Lanson was founded in 1760 by François Delamotte it was one of the first Champagne houses. François’s son Nicolas-Louis, who was a knight in the Maltese Order, took over in 1798 and decided to use the Maltese Cross as the company’s symbol. The name Lanson didn’t appear until 1837, and it wasn’t until twenty years later that the firm moved to the present address in Reims. After a brief period in the Louis Vuitton group, Lanson ended up as part of Marne & Champagne in 1990. Today owned by BCC and run by the wonderful Philippe Baijot and his son.

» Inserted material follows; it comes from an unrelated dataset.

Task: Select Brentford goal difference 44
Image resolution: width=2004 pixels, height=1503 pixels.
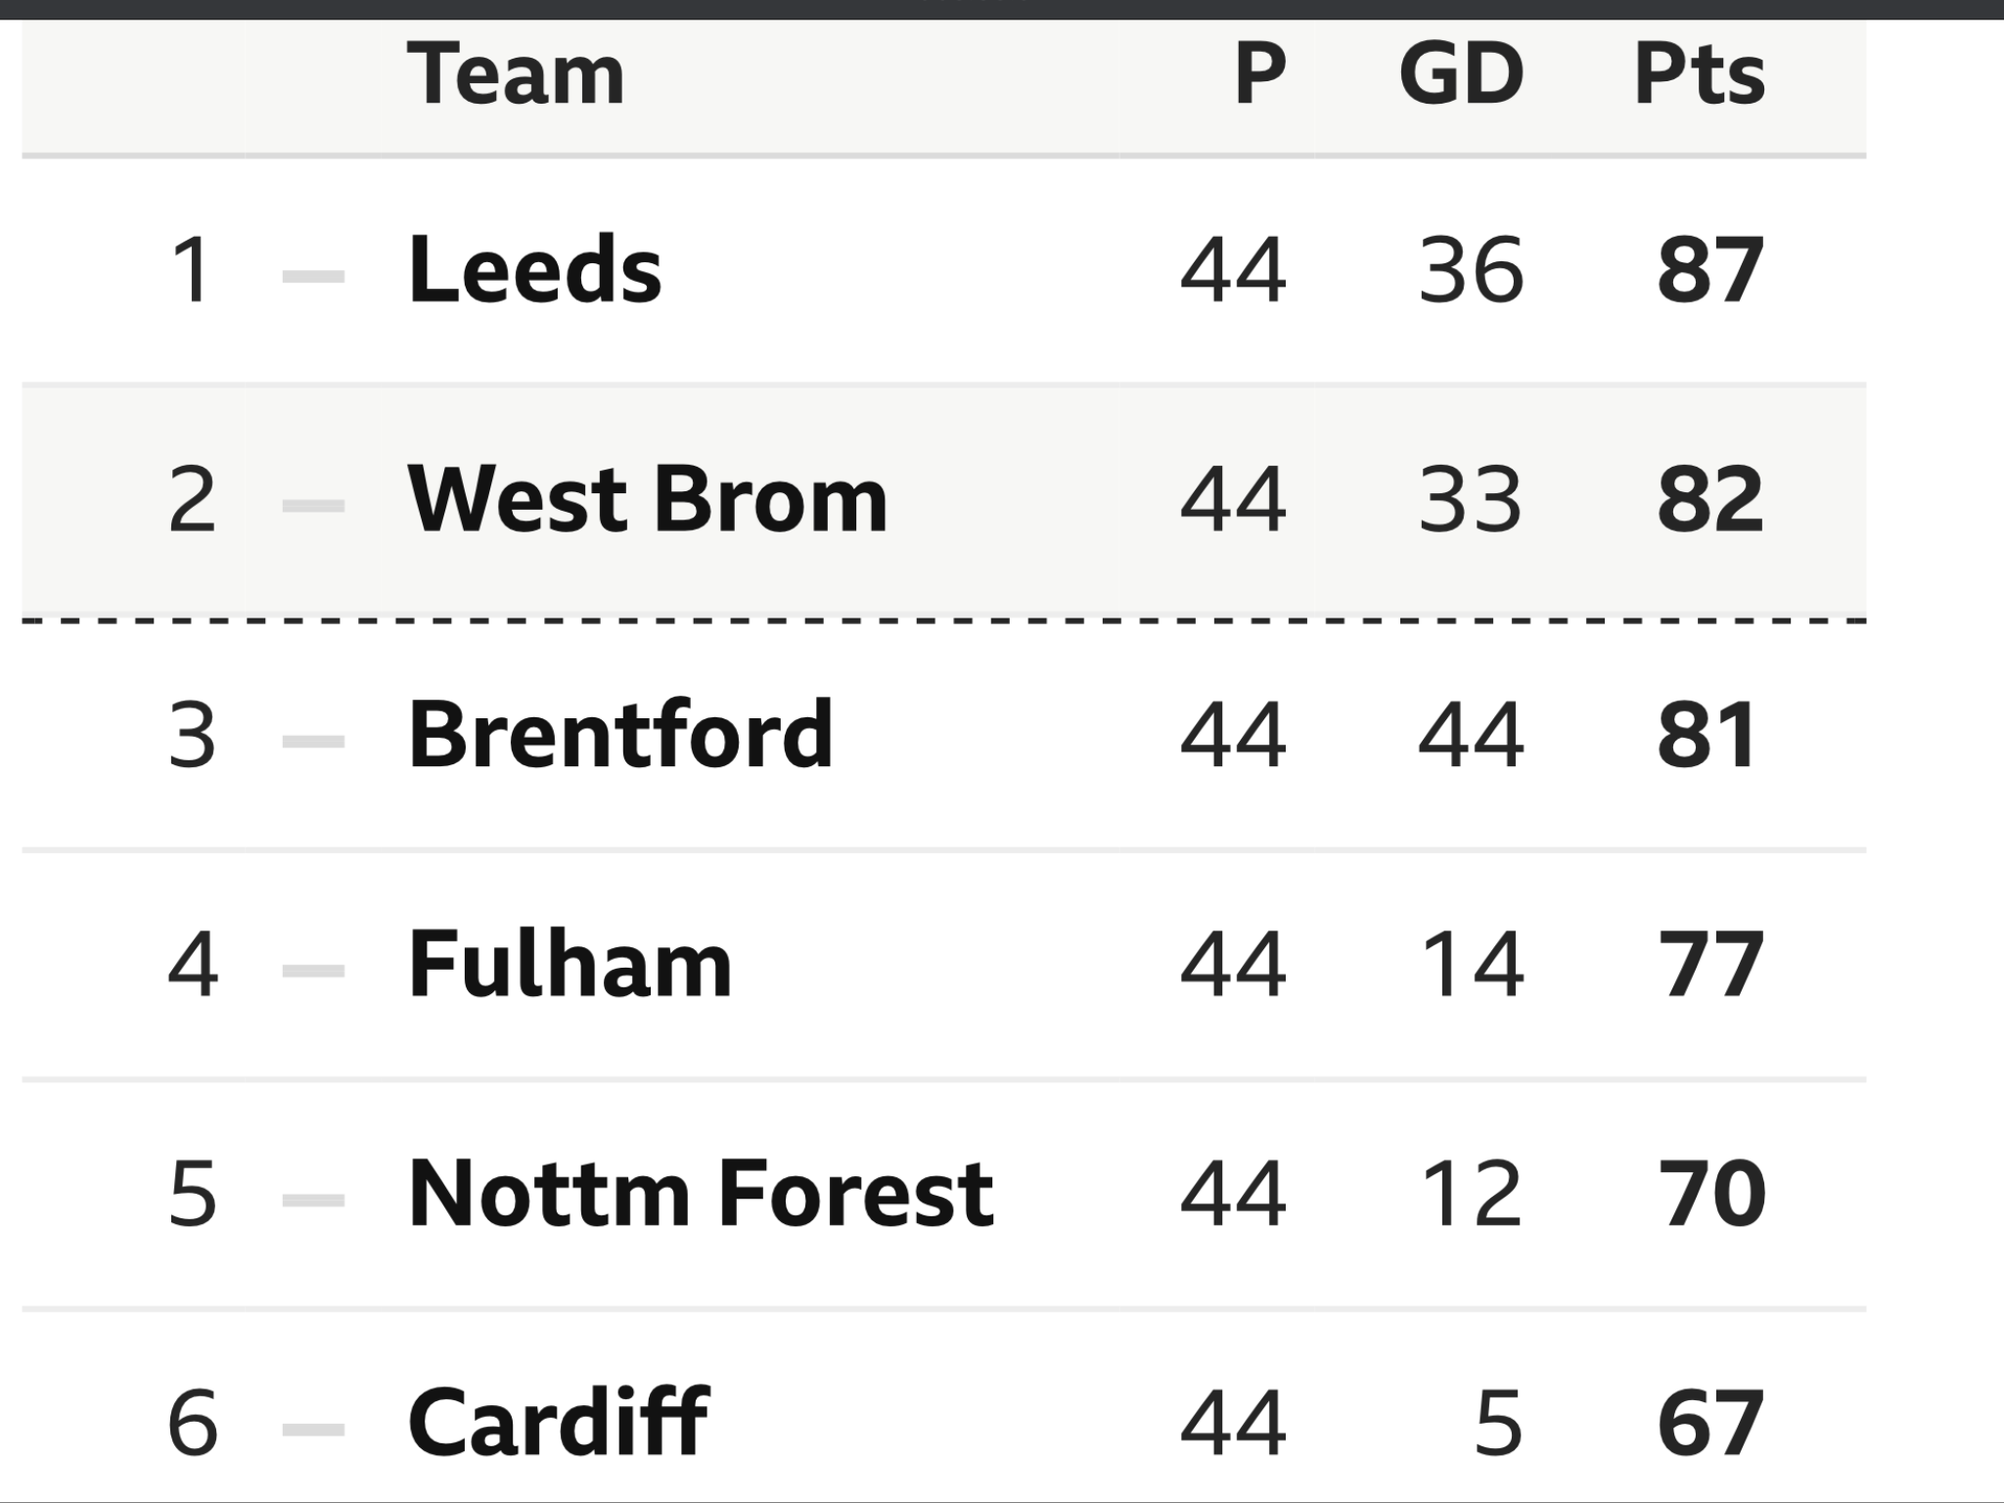Action: tap(1471, 734)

The Champagne house, much appreciated by many royal families, doesn’t own its own vineyards, but instead buys its grapes from sixty different villages. They avoid using malolactic fermentation, making the nonvintage wines a little over acidic and green when young. I’ve had in-depth discussions with the heads of Lanson—including the serious former winemaker, Jean-Paul Gandon—and I must admit that I’m impressed by their solid determination to retain the house-style at any cost. It is no secret that I recommend malolactic fermentation for all blended nonvintage Champagnes that are aimed at direct consumption.

We are, on the other hand, in total agreement that the “Parkerization” that has affected all the red-wine producers of the world should be avoided in Champagne. It would be most unfortunate if the Champagne houses took into consideration my own or Tom Stevenson’s opinions when they make their wines. The region’s diversity must be preserved, and obviously there is a large following for Lanson Black Label. Even the vintage wine is markedly acidic during its first few years on the market, but actually develops very well with age. Old vintages of Lanson are sure bets and value for money. If you have the patience, put the latest vintage down in the cellar for ten years or so—then open and enjoy the bready, yet still-fresh Champagne. Wines from the 1950s, 60s and 70s are, to say the least, brilliant.

‘Noble Cuvée and the new Clos Lanson are fantastic prestige cuvées made by the genious winemaker Hervé d´Antan.’